Public defence in Radio Science and Engineering, M.Sc.(Tech.) Samu-Ville Pälli
Public defence from the Aalto University School of Electrical Engineering, Department of Electronics and Nanoengineering
When
–
Where
Lecture hall AS2
Event language(s)
English
The title of the thesis: Frequency-diverse phase holograms for millimeter- and submillimeter-wave computational imaging
Thesis defender: Samu-Ville Pälli
Opponent: Prof. Thomas Fromenteze, University of Limoges, France
Custos: Prof. Zachary Taylor, Aalto University School of Electrical Engineering
This doctoral thesis introduces innovative methods for computational imaging at millimeter- and submillimeter-wave frequencies by utilizing frequency-diverse phase holograms. Addressing the inherent complexity and high cost of conventional imaging systems at these wavelengths, this research focuses on developing scalable and cost-effective imaging solutions. The core innovation is the design and application of dispersive phase holograms that leverage frequency diversity to encode spatial information, removing the necessity for complex mechanical or electronic beam steering.
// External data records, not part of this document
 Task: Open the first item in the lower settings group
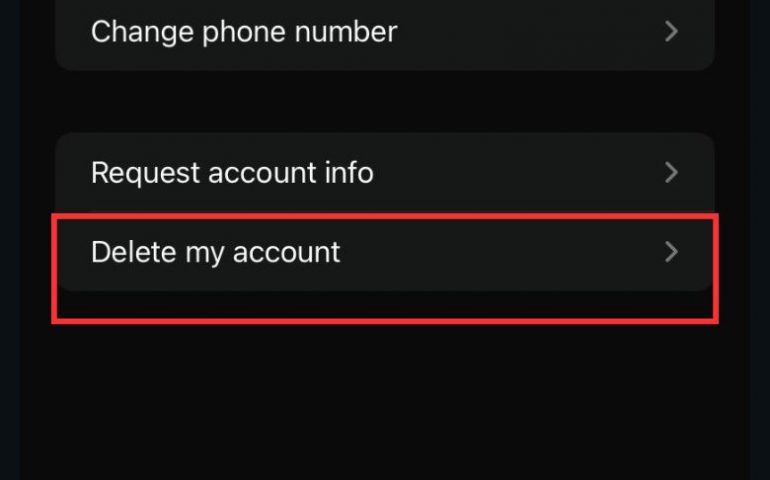pos(384,173)
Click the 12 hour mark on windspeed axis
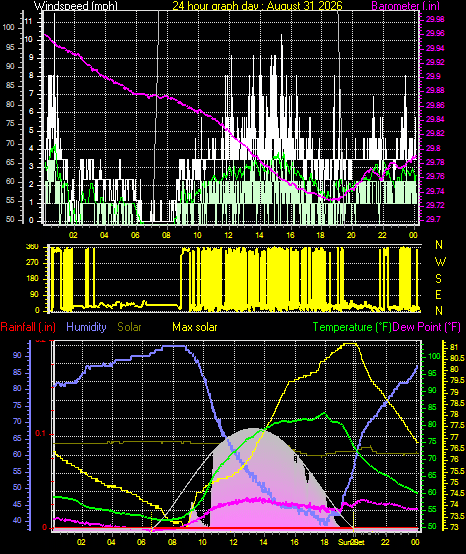 (229, 235)
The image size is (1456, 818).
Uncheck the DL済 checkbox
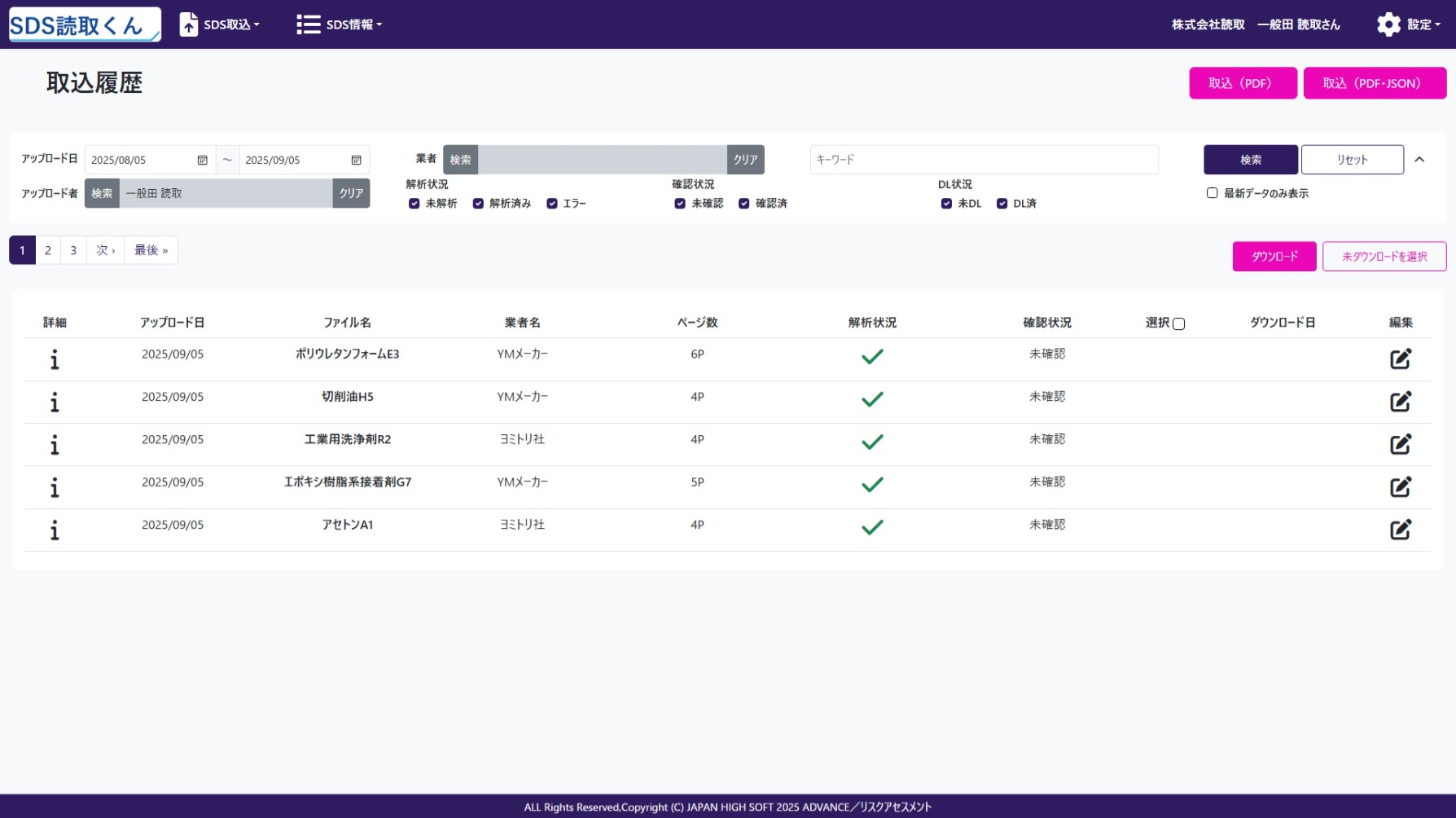pyautogui.click(x=1002, y=204)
Frequency-diverse phase holograms presented in this work are carefully engineered dielectric structures that modulate the phase of electromagnetic waves. By precisely controlling their spatial phase profiles, these holograms generate distinct illumination patterns that vary with frequency. The thesis outlines a systematic approach to hologram design, including further optimization with spatial filtering techniques. Fabricated holograms demonstrated excellent phase accuracy and good diffraction efficiency.
Two distinct imaging systems were developed and experimentally validated: a laboratory-grade system based on a vector network analyzer (VNA) and a compact, stand-alone frequency-modulated continuous-wave (FMCW) radar system. Experiments demonstrated good imaging accuracy, particularly at higher frequency bands, reaching resolutions close to theoretical diffraction limits. Neural network-based image reconstruction methods were effectively employed to reconstruct spatial images from reflected signals in real-time.
Thesis available for public display 10 days prior to the defence at Aaltodoc.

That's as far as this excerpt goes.